Сегодня мы уверенно можем сказать, что работа и миссия отца Пушкина заключались в том, чтобы произвести на свет национального гения. Но мог ли сам Сергей Львович при жизни в это поверить? Он так же, как и все мы, хотел, чтобы его уважали, чтобы с ним считались, им интересовались. Сергей Львович боялся остаться без гостей, без аудитории. Оказаться лишним. Выпасть из контекста эпохи. А именно так и получилось. В 66 лет с интервалом в 10 месяцев Сергей Львович теряет сначала жену, потом гениального сына и чувствует, что проваливается в безысходный вакуум: дочь Ольга в Варшаве, сын Лев на Кавказе. Наверное, вспомнит тогда, что сына Александра не сильно баловал при жизни вниманием и три года после Михайловской ссылки не разговаривал с ним, играя в обиду… Сергею Львовичу так захочется теплоты, что он будет свататься – и ладно бы к Анне Петровне Керн (с кем не бывало), – так ведь к ее дочери! И разница в 48 лет при своих «под восемьдесят» его нисколько не смутит…
Но вернемся назад. На наших часах еще только начало XIX века.
Детство гения
Как правило, человек несколько раз за жизнь серьезно меняет и свой облик, и свой стиль бытия. Пушкин до восьми лет был неуклюжим и достаточно полным, по утверждению старшей сестры Ольги. Он никуда не спешил, был чистым даосом: одной из самых ярких картин этого довольно темного (мы на удивление мало что знаем наверняка!) периода является его сидение на дороге – думается, все-таки на краю дороги (фур и электросамокатов, допустим, не было, но кареты проезжали). Пушкин сидел на обочине и просто наблюдал за тем, как текла жизнь. Был до пятницы совершенно свободен… Вечером его находили и отводили домой. Удивительная симметрия с Батюшковым в период его безумия: когда Константина везли в немецкую клинику Зонненштейн (1824 год; группу сопровождавших лиц возглавлял Жуковский), в районе Дерпта он сбежал. Батюшкова долго искали и нашли за 12 километров от города именно сидящим на краю дороги и меланхолично наблюдающим за потоком бытия.

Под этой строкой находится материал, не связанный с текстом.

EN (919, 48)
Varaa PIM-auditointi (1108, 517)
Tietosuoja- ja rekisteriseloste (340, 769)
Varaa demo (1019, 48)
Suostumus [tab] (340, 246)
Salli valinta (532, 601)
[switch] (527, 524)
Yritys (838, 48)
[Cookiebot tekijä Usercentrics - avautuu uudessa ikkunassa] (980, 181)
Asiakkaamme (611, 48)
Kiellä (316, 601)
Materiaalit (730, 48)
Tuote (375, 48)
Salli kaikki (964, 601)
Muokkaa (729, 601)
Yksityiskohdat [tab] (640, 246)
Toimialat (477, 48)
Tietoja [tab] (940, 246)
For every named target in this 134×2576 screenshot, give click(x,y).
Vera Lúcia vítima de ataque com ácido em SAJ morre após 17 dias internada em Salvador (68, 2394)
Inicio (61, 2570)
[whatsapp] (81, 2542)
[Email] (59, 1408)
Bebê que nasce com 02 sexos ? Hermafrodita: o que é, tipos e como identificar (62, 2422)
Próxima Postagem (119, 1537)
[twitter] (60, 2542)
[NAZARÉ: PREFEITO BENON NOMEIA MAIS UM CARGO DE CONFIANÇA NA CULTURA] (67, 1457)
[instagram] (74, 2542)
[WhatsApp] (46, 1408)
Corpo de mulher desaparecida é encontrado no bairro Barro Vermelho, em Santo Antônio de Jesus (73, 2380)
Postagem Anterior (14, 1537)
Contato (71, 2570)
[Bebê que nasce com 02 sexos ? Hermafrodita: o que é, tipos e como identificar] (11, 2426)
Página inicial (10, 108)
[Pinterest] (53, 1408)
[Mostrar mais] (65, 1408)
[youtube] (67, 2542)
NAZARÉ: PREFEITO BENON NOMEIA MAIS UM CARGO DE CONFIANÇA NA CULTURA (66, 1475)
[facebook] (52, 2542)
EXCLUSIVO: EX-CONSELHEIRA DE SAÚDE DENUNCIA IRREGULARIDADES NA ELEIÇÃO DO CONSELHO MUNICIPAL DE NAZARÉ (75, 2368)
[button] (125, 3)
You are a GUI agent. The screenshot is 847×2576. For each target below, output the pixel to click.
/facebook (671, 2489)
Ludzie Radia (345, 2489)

Пушкин-ребенок. Ксавье де Местр. 1802 год
Вернемся к Пушкину: примерно в восемь лет в нем что-то щелкнуло, и он «запустился»: стал бешеным и неугомонным – таким, каким мы его знаем. Но в доме родителей он тут же превратился в инородное тело.
Родители хотели душечку-милашку – веселого, пушистого и понятного ребенка, и они получили, что хотели, в лице сына Льва. Лев Пушкин был рожден для родительской любви. Надежда Осиповна, конечно же, опекала, как любая мать, и свою дочку, Ольгу. А вот для чего был рожден Александр, Сергей Львович и Надежда Осиповна толком не понимали. Он не был ни веселым, ни пушистым и не подходил для приятного отдыха и умиления родителей. Александр был загадочным, непонятным, непредсказуемым, порою неприятным и ускользающим.
Что-то не то вышло со старшим сыном.
И еще Саша был чрезмерно любознательным. Став Энерджайзером, он мешал, путался под ногами, привносил в размеренную жизнь родителей раздражавшую их суету.
Поэтому их решение – пристроить старшего сына в пансион – напрашивалось само собой. Причем не в Московский благородный (этот пансион был слишком близко, пришлось бы тогда забирать родного Энерджайзера на выходные), а в какой-нибудь из петербургских.
Пансион Шарля Доминика Николя (или аббата Николя) к тому времени сдулся, а вот пансион иезуитов, открывшийся в 1803 году на углу нынешнего канала Грибоедова и Итальянской улицы, напротив – процветал[3]. Серьезный минус: тысяча рублей в год (на наши деньги – более ста тысяч рублей в месяц). Но богемные дворяне относились к деньгам примерно как гусары – главное ввязаться в дело, а деньги уж как-нибудь сами появятся. Хотя, вспоминая о необходимости изыскивать эту самую тысячу, Сергей Львович замечал, что настроение его тут же начинало портиться.